Wat is het syndroom van Felty?
Felty's syndroom of Felty syndroom is een zeldzame aandoening die de ziekte van mensen met reumatoïde artritis kan compliceren. Niet alle mensen met reumatoïde artritis hebben of zullen het Felty-syndroom ontwikkelen. Het hebben van twee aanvullende voorwaarden identificeert die dat doen: een zeer laag aantal witte bloedcellen en een vergrote milt, splenomegalie genoemd.
Het syndroom van Felty veroorzaakt problemen omdat het abnormaal lage aantal witte bloedcellen mensen vatbaar maakt voor een hoger risico op infectie. Degenen met het syndroom van Felty zijn gevoeliger, vooral voor longontsteking en huidinfectie. Sommige met het Felty-syndroom kunnen zelfs laesies op hun benen ontwikkelen, die gemakkelijk kunnen worden geïnfecteerd. Bijkomende symptomen van het syndroom van Felty omvatten die geassocieerd met reumatoïde artritis, hoge niveaus van vermoeidheid en verlies van eetlust.
De diagnose voor het syndroom van Felty heeft geen enkele test. In plaats daarvan duidt de aanwezigheid van deze drie voorwaarden op het syndroom van Felty. De behandeling is meestal gebaseerd op de mate waarin gevoeligheid voor infecties aanwezig is.
Sommige mensen met het Felty-syndroom hebben hun milt verwijderd, omdat een vergrote milt kan leiden tot plotselinge breuk. Anderen met het syndroom van Felty kunnen worden behandeld met dagelijkse antibiotica. Soms aarzelen artsen om profylactische antibiotica te gebruiken, omdat dit kan leiden tot meer antibioticaresistente bacteriestammen zoals methicillineresistente staphylococcus aureus (MRSA).
Veel mensen met het syndroom van Felty kunnen ook wekelijkse injecties van granulocyten stimulerende factie (GSF) ontvangen, wat helpt om de productie van een bepaalde vorm van witte bloedcellen, granulocyten genoemd, te stimuleren.
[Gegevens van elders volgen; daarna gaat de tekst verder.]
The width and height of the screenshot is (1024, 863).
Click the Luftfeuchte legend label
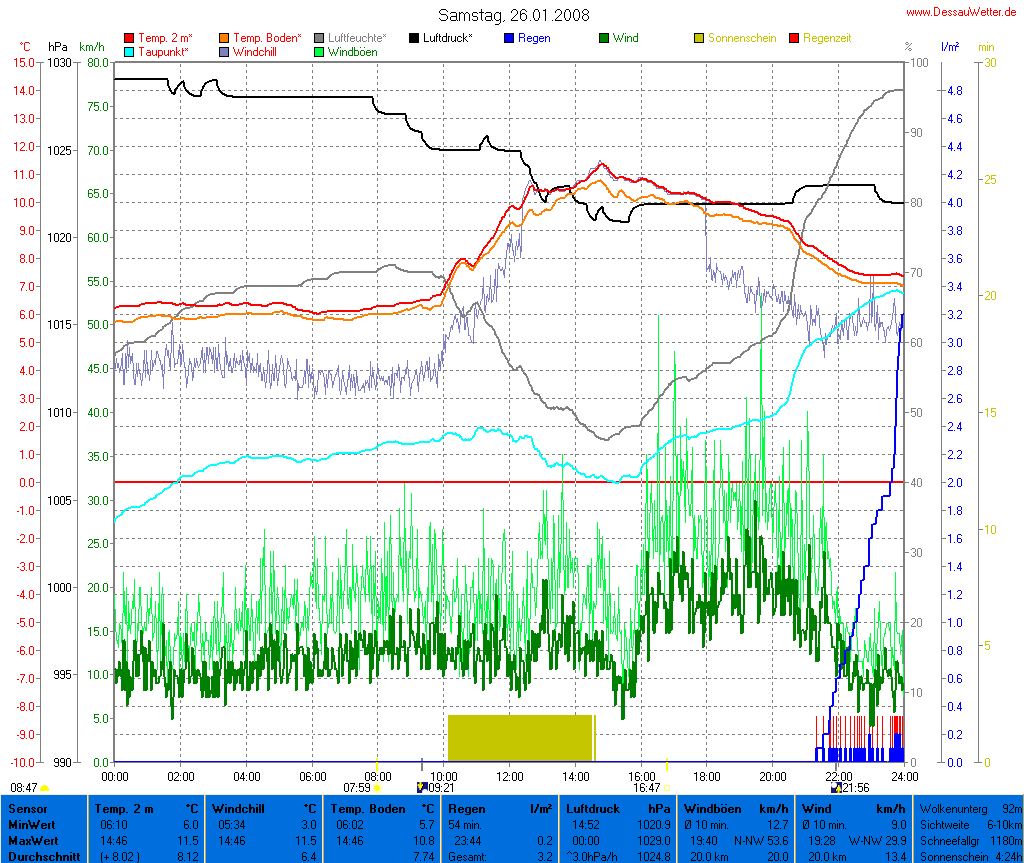pos(357,38)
Dit kan alleen werken als uit bloedonderzoek blijkt dat de granulocyten schaars zijn. Artsen richten zich ook op de behandeling van de symptomen van reumatoïde artritis door middel van verschillende medicijnen.
Artsen adviseren ook mensen met het syndroom van Felty om griepprikken te krijgen en vooral waakzaam te zijn tijdens het koude en griepseizoen. Ze moeten over het algemeen drukke gebieden tijdens de wintermaanden vermijden. Verder moeten ze contact vermijden met mensen die actief ziek zijn.
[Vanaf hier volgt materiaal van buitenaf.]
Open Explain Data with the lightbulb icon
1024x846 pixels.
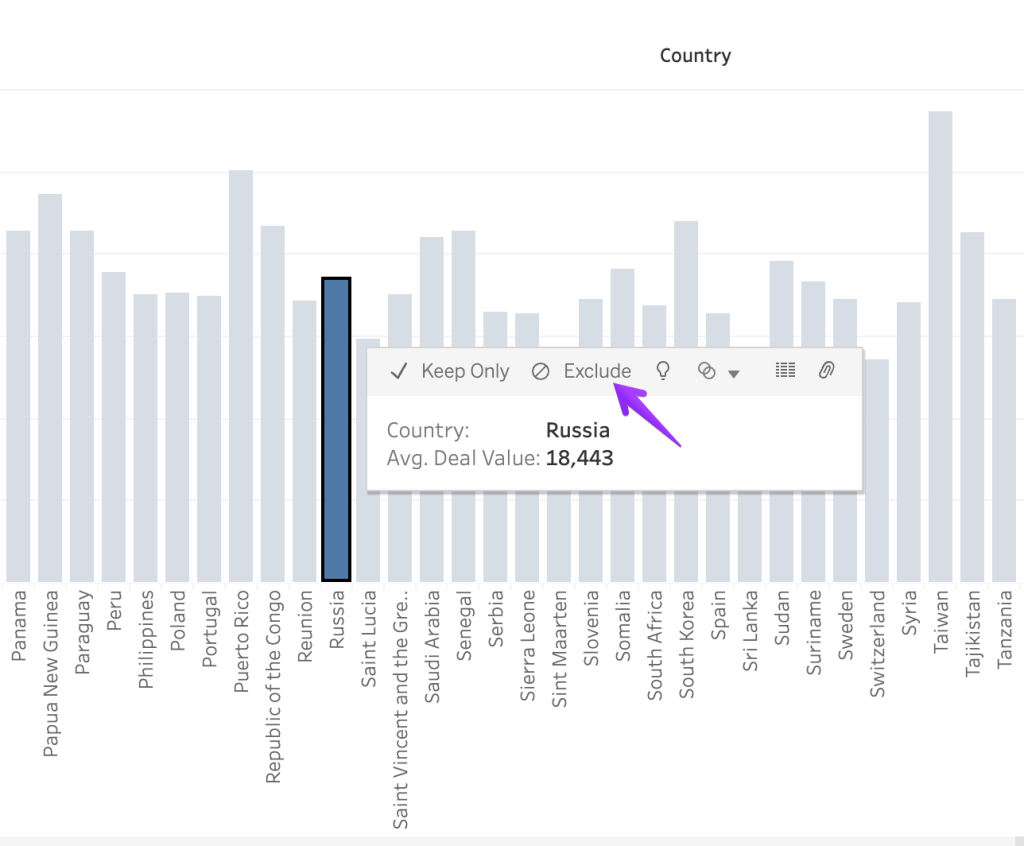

Het syndroom van Felty brengt veel onderzoekers in verwarring omdat het ontbreken van witte bloedcellen meestal duidt op een onjuiste functie van het beenmerg. Dit zou suggereren dat een beenmergtransplantatie nuttig zou kunnen zijn. Mensen met het syndroom van Felty lijken echter normaal functionerend beenmerg te hebben en produceren aanvankelijk voldoende witte bloedcellen. De witte cellen worden vervolgens aangevallen en vernietigd door de eigen immuunrespons van het lichaam.
Slechts ongeveer 1% van de mensen met reumatoïde artritis ontwikkelt het syndroom van Felty. Het ontwikkelt zich meestal bij mensen boven de 50. Sommige mensen hebben het syndroom van Felty, maar worden niet gediagnosticeerd omdat ze geen symptomen van de ziekte hebben.